C6 glioma cells (ATCC) were grown in 96-well plates with 100 µL “complete medium” per well. A custom-built stimulation apparatus created using the 123D Design CAD software and printed on a MakerBot Replicator+ 3D printer housed the concentric bipolar electrodes and situated them in an appropriate orientation such that the electrode tip was submerged in the medium, yet elevated above the bottom of the plate (see Figures S1 and S2 in the Supplementary Material). The files for this apparatus are freely available on thingiverse.com (thing: 3614719).
Two hours prior to stimulation, the medium was changed to incomplete DMEM, with or without added glutamate to a 10 mM concentration. A post-stimulation incubation was carried out for two hours at 37 °C in 5% CO2 atmosphere to allow for the uptake of the additional glutamate by the cells. For each experiment, two 96-well plates were seeded using a single pool of glioma cells in “complete medium”. One plate contained cells cultured with no glutamate addition, while the other plate, contained cells cultured with an additional 10 mM glutamate. Additionally, each 96-well plate had four wells of cells designated to account for cell viability using the MTT assay. Cells were added to plates a minimum of 12 h before the experiments were conducted to allow cells to adhere and spread to indicate normal glial cell morphology.
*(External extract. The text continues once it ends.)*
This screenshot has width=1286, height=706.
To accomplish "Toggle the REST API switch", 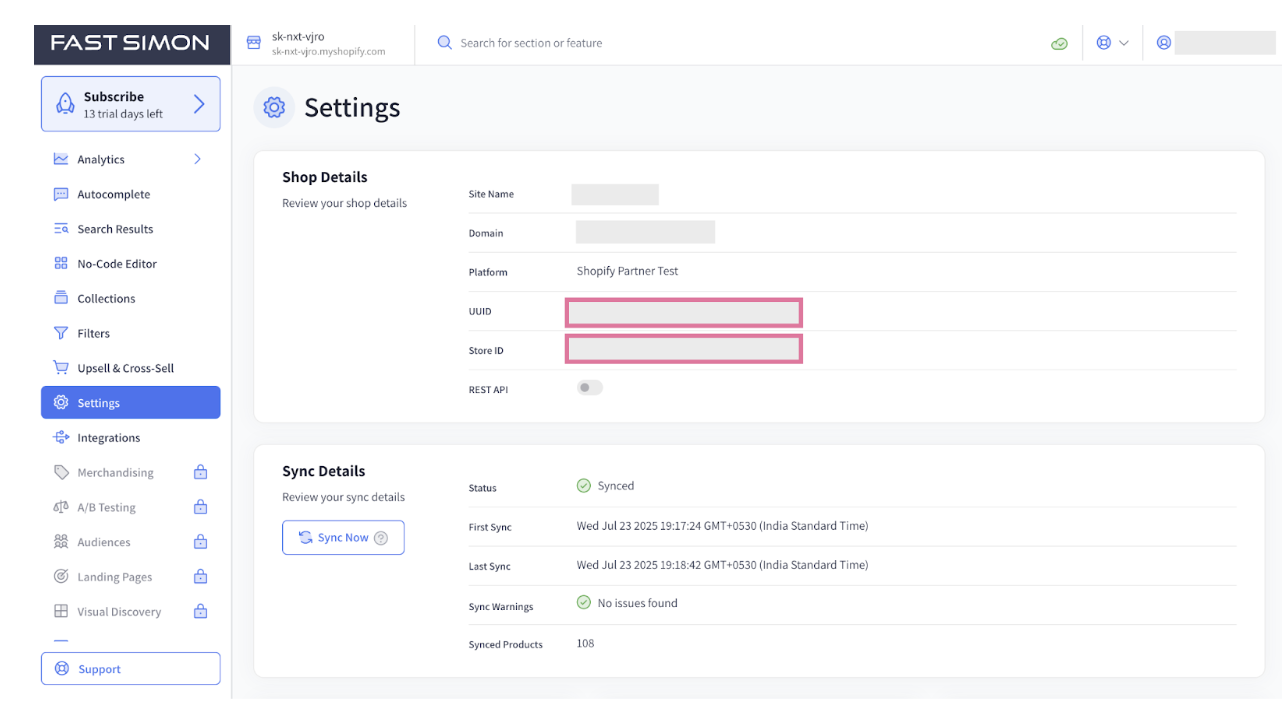I will (589, 388).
ES was applied at room temperature in ambient atmosphere for 30 min with the four replicate wells to be pooled treated simultaneously.
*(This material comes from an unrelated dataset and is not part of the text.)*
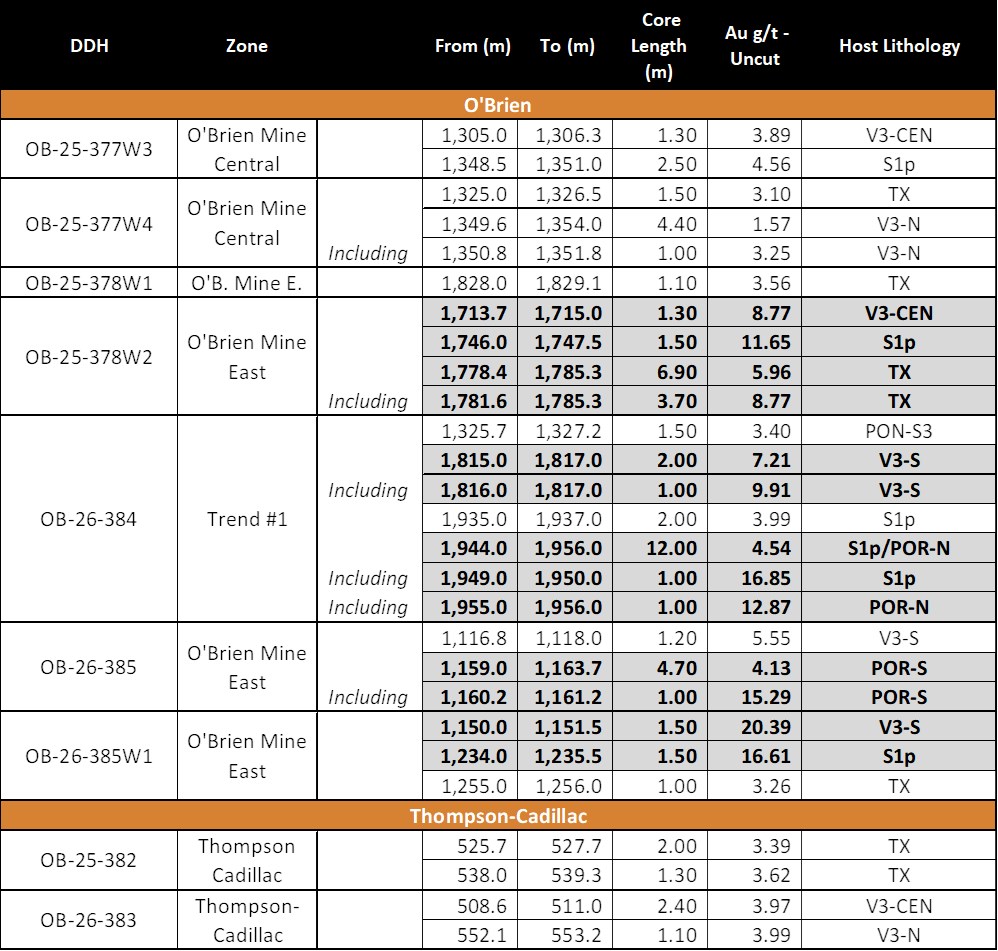Select the 11.65 gold grade cell
Screen dimensions: 998x951
(x=756, y=342)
In order to obtain sufficient RNA in a single independent sample for quantitative determination of gene expression, four replicate wells for each treatment condition were pooled before undergoing RNA extraction. RNA quantification was obtained from three (n = 3) independent experiments, each consisting of one pool of four wells that were treated simultaneously under similar experimental conditions.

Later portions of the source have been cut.